- _Exercise tasks_
1. In the Buddy Hirsch biography below, retype the passage from "A trainer from" to "actress Jane Greer." word for word.
2. Turn the paragraph of the Buddy Hirsch biography that begins "Hirsch graduated from Georgetown University" into a short bulleted list that keeps its main facts.

== Extract to read

William James "Buddy" Hirsch (January 11, 1909 – October 25, 1997) was an American Hall of Fame trainer of Thoroughbred racehorses. He was born in San Francisco, California, the son of Hall of Fame trainer Max Hirsch.

A trainer from 1932 to 1982, Buddy Hirsch served as a trainer for the King Ranch of Texas for more than 40 years. Although best remembered for his affiliation with King Ranch, in California he trained horses for several other prominent owners from the East Coast such as Harry Isaacs, Alfred Vanderbilt Jr., Joan and John Hay Whitney's Greentree Stable as well as Edward Lasker and his wife, the actress Jane Greer.

Hirsch graduated from Georgetown University and worked during the Great Depression era at a Wall Street brokerage owned by Thoroughbred racing fan and stable owner Bernard Baruch. During World War II, Hirsch served with the United States Army and earned a Bronze Star and a Purple Heart.

====
== Provided records

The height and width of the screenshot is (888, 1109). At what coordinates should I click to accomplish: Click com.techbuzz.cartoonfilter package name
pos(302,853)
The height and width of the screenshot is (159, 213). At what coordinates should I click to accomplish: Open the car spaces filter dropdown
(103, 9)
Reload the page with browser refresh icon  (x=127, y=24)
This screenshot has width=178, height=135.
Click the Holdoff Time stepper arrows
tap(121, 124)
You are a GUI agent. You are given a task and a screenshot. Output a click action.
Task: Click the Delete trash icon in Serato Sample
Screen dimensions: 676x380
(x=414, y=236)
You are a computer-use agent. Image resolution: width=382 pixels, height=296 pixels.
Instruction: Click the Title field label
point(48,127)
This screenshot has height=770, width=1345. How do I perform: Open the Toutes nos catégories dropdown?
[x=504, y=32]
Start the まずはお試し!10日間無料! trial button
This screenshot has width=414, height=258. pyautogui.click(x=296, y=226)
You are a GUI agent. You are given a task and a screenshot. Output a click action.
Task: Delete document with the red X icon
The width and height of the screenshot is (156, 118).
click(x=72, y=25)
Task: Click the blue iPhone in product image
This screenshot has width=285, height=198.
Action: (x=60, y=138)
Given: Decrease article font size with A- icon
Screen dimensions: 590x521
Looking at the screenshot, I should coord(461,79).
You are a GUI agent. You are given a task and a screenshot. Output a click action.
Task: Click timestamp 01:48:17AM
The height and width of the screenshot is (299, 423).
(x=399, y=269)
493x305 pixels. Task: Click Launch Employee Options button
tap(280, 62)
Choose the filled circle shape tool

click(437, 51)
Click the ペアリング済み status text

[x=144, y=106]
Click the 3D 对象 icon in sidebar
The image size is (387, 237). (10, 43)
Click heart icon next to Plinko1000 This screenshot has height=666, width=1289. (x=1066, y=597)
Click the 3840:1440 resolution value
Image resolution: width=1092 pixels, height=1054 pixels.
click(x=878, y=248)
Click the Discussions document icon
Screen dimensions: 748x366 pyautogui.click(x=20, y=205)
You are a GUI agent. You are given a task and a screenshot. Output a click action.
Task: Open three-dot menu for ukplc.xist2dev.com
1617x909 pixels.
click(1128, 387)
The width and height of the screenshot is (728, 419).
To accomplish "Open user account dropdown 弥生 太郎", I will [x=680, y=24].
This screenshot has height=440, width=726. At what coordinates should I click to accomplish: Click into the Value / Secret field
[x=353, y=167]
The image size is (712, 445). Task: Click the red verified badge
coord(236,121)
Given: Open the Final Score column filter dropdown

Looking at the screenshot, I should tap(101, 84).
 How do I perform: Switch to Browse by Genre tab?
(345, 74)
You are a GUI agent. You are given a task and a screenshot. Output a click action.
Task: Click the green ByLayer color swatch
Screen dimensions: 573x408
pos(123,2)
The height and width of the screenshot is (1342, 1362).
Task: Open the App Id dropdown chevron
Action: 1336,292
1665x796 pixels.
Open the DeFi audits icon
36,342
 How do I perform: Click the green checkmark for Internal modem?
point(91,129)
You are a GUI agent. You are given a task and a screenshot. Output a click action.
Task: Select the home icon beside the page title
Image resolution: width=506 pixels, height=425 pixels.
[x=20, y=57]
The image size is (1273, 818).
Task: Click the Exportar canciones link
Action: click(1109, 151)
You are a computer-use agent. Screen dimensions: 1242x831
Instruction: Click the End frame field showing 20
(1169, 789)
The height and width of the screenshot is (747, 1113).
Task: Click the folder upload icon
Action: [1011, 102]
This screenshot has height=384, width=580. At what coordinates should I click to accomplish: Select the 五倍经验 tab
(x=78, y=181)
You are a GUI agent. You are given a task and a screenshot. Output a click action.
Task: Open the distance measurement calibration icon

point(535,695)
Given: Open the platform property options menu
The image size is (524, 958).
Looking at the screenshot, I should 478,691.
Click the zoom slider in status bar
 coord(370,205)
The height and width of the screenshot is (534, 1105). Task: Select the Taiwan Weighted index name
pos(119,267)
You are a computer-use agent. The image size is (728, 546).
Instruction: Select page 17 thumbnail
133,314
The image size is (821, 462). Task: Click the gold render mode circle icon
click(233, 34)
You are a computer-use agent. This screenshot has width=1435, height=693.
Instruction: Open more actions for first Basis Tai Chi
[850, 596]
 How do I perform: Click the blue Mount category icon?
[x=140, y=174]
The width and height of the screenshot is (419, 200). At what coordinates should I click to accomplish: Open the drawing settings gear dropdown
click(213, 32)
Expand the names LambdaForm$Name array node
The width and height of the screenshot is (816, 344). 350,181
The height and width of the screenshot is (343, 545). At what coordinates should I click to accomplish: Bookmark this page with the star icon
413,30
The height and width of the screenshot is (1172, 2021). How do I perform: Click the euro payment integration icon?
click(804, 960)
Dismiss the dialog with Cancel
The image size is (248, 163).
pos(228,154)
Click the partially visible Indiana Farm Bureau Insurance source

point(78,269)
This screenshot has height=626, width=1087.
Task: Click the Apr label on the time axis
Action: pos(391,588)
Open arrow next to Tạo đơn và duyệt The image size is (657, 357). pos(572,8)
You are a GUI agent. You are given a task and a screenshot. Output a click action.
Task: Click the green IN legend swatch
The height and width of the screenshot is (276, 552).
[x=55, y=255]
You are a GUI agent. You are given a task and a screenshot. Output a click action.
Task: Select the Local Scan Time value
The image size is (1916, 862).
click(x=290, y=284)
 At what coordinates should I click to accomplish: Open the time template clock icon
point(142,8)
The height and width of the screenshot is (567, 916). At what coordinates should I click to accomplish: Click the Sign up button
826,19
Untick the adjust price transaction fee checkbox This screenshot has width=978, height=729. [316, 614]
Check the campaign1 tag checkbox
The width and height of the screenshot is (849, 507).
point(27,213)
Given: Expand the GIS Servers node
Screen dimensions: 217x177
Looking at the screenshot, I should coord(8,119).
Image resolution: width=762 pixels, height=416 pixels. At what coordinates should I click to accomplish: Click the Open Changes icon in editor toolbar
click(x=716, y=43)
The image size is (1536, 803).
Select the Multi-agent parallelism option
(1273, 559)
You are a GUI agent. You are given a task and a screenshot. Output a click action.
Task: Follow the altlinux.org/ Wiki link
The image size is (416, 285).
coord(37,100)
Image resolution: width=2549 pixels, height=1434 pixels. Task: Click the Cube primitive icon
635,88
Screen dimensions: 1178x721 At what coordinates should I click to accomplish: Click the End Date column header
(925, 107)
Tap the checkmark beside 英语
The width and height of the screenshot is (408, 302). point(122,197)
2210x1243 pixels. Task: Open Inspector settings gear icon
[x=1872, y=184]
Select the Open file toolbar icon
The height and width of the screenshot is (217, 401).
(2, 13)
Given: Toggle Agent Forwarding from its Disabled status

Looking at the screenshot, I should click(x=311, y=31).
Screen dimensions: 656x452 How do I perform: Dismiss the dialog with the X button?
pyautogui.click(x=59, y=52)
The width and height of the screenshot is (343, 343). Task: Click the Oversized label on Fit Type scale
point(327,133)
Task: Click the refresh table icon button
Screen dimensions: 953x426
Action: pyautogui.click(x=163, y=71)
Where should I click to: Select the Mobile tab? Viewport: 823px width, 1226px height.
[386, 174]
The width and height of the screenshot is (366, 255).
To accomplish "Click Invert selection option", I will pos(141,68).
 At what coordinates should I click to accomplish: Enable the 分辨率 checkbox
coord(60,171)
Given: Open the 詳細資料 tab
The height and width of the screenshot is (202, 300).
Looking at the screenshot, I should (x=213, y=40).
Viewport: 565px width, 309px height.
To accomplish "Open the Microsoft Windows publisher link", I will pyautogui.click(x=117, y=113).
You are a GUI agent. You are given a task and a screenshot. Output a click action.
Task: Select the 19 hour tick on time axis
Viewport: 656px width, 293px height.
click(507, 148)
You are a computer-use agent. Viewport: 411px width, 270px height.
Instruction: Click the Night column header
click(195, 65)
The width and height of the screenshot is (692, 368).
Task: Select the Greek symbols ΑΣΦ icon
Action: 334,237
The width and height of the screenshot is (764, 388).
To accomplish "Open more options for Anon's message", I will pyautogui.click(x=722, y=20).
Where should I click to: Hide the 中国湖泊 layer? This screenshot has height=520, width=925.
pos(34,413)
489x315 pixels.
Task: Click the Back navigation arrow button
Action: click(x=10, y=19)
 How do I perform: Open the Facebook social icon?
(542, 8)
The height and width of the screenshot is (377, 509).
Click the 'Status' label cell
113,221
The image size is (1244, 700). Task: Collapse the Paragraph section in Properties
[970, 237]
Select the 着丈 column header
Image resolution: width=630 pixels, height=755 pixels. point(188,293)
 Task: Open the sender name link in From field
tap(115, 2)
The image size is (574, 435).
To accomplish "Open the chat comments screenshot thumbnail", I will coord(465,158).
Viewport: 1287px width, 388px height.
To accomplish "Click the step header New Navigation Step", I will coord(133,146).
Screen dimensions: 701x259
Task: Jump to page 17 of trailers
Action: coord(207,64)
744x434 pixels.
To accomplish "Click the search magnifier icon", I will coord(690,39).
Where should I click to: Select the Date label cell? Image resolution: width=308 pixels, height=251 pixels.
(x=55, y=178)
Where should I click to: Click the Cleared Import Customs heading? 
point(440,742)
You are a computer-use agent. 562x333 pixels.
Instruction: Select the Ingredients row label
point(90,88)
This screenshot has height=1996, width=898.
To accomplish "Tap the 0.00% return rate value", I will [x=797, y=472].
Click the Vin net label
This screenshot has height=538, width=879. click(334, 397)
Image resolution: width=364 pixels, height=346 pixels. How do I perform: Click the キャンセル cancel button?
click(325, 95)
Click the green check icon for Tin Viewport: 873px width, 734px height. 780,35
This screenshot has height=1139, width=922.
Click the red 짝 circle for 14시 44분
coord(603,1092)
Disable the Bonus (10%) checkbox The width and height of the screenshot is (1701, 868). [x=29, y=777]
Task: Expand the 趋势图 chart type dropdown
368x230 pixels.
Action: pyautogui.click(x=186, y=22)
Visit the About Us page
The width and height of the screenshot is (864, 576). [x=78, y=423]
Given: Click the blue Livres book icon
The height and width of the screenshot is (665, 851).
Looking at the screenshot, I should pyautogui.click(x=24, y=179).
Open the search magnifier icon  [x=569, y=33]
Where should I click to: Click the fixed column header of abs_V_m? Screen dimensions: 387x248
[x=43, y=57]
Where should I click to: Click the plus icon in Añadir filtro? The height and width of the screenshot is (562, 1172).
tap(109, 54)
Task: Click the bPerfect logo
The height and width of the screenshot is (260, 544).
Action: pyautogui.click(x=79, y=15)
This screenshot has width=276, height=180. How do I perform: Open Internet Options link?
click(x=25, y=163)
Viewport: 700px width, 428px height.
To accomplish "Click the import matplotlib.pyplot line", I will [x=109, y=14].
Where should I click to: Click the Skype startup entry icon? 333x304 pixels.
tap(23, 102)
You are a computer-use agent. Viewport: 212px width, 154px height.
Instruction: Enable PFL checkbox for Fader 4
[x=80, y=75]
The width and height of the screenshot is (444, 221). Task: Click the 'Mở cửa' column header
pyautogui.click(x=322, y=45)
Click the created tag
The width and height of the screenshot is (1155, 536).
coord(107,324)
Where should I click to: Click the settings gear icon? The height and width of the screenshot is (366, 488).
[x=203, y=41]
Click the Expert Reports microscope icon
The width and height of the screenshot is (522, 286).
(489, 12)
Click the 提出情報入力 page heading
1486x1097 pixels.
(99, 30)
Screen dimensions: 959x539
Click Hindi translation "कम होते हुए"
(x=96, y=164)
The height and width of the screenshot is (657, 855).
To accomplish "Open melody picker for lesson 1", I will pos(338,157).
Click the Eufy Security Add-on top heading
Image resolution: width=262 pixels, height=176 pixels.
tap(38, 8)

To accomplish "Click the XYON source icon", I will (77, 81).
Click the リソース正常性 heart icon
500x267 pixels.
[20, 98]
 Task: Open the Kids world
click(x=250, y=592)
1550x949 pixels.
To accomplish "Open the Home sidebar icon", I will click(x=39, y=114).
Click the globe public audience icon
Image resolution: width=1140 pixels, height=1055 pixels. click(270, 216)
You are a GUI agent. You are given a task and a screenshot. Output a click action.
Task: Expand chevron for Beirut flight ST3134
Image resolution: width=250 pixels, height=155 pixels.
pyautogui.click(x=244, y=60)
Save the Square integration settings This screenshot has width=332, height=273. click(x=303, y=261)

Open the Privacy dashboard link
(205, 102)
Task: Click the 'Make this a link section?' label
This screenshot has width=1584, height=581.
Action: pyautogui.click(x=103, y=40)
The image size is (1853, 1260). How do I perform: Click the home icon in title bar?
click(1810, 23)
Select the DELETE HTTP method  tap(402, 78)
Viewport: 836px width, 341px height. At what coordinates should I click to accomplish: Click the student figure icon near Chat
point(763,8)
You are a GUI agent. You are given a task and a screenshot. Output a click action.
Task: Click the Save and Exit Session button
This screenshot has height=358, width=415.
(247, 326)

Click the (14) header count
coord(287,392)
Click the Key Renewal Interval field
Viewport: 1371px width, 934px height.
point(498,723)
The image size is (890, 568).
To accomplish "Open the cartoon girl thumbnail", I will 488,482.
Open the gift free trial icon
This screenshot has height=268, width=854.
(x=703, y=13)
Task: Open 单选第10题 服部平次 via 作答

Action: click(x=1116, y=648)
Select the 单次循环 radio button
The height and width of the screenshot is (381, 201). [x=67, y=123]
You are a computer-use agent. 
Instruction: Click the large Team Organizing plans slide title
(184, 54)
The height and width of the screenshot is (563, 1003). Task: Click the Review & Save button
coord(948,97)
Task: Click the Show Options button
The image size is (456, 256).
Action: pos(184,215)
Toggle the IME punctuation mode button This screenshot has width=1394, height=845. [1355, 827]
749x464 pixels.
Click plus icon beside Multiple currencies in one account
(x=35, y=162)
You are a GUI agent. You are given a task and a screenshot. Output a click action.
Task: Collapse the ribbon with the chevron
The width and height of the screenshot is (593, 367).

====

- _Expected results_
1.
A trainer from 1932 to 1982, Buddy Hirsch served as a trainer for the King Ranch of Texas for more than 40 years. Although best remembered for his affiliation with King Ranch, in California he trained horses for several other prominent owners from the East Coast such as Harry Isaacs, Alfred Vanderbilt Jr., Joan and John Hay Whitney's Greentree Stable as well as Edward Lasker and his wife, the actress Jane Greer.

2.
- Graduated from Georgetown University.
- During the Great Depression, worked at a Wall Street brokerage owned by Bernard Baruch, a Thoroughbred racing fan and stable owner.
- Served with the United States Army in World War II and earned a Bronze Star and a Purple Heart.